# ASCE 7-16 , AISC 360-16, AISC 341-16



## cal91 (Dec 4, 2017)

How do we know/educated guess when these references will be adopted into the exam standards?


----------



## MaxDefl (Dec 5, 2017)

I figure that these will be adopted in when the Code changes to 2018 IBC.

Bridge stuff is my question.  I wonder when the new (8th) AASHTO Bridge will be part of the test, and worry if I will be able to pass before then.


----------



## sayed (Dec 5, 2017)

MaxDefl said:


> I figure that these will be adopted in when the Code changes to 2018 IBC.
> 
> Bridge stuff is my question.  I wonder when the new (8th) AASHTO Bridge will be part of the test, and worry if I will be able to pass before then.


Didn't they just make 7th edition the requirement? (I think they started april 2017)


----------



## TheStructuralEngineer (Dec 5, 2017)

For reference,
IBC 2015 was adopted for 2018 exams, all other building related code versions depend on what version of IBC is adopted.
AASHTO 7th (2014 edition) was adopted for 2017 exams.

GIVEN INFORMATION —
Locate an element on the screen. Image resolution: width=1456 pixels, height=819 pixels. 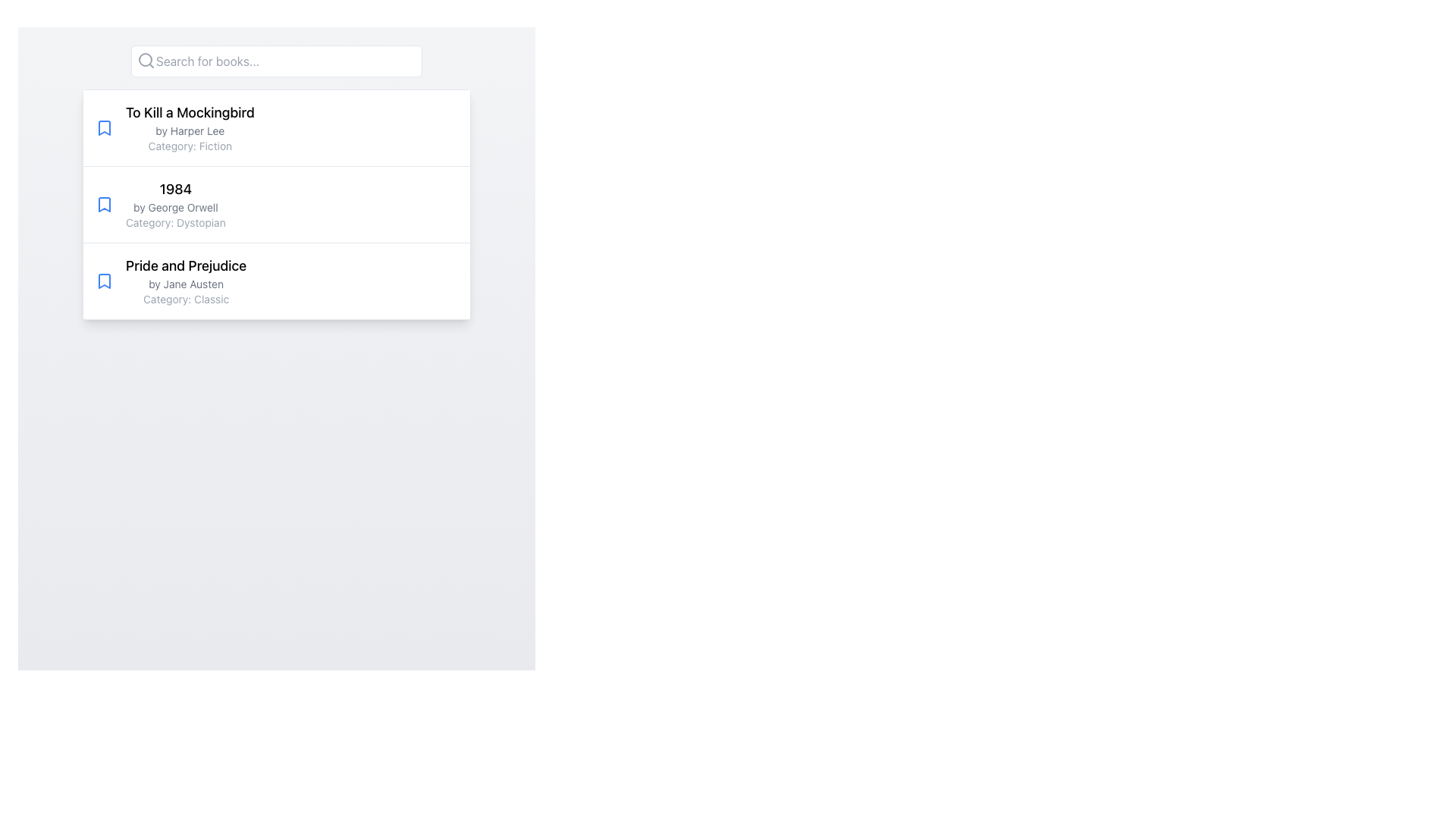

GIVEN REQUEST 1 —
Do the following statements agree with the forum thread on exam code adoption? Answer yes or no for each, quoting the exact words from the thread that decide it.
(a) IBC 2015 was adopted for the 2018 exams.
(b) AASHTO 7th edition was adopted for the 2018 exams.
(c) MaxDefl expects these references to be adopted when the code changes to 2018 IBC.
GIVEN REQUEST 2 —
In the forum thread on exam code adoption, what year's edition is the AASHTO 7th?
GIVEN REQUEST 3 —
Please carry on the forum thread on exam code adoption from its last post.

WRITTEN ANSWER 1 —
(a) Yes: "IBC 2015 was adopted for 2018 exams"
(b) No: "AASHTO 7th (2014 edition) was adopted for 2017 exams."
(c) Yes: "I figure that these will be adopted in when the Code changes to 2018 IBC."

WRITTEN ANSWER 2 —
The 2014 edition.

WRITTEN ANSWER 3 —
So it is safe to speculate Publication year +3 years for the code versions to be adopted by NCEES for the tests.


----------



## cal91 (Dec 5, 2017)

Cool thanks.

I also noticed that PCI Handbook is no longer listed under the Design Standards... So correct me if I'm wrong but I don't believe we'll be tested on anything out of the PCI Handbook?


----------



## TheStructuralEngineer (Dec 5, 2017)

That is correct. The reason I believe is because they moved to IBC2015, it refers to ACI318-14. The PCI 7th is based off ACI318-08. I guess it was OK until ACI318-11 to still use PCI because much of the code was same as 08 version. However, 14 version is totally reorganized. For whatever reason, they decided to keep the PCI for PE test though.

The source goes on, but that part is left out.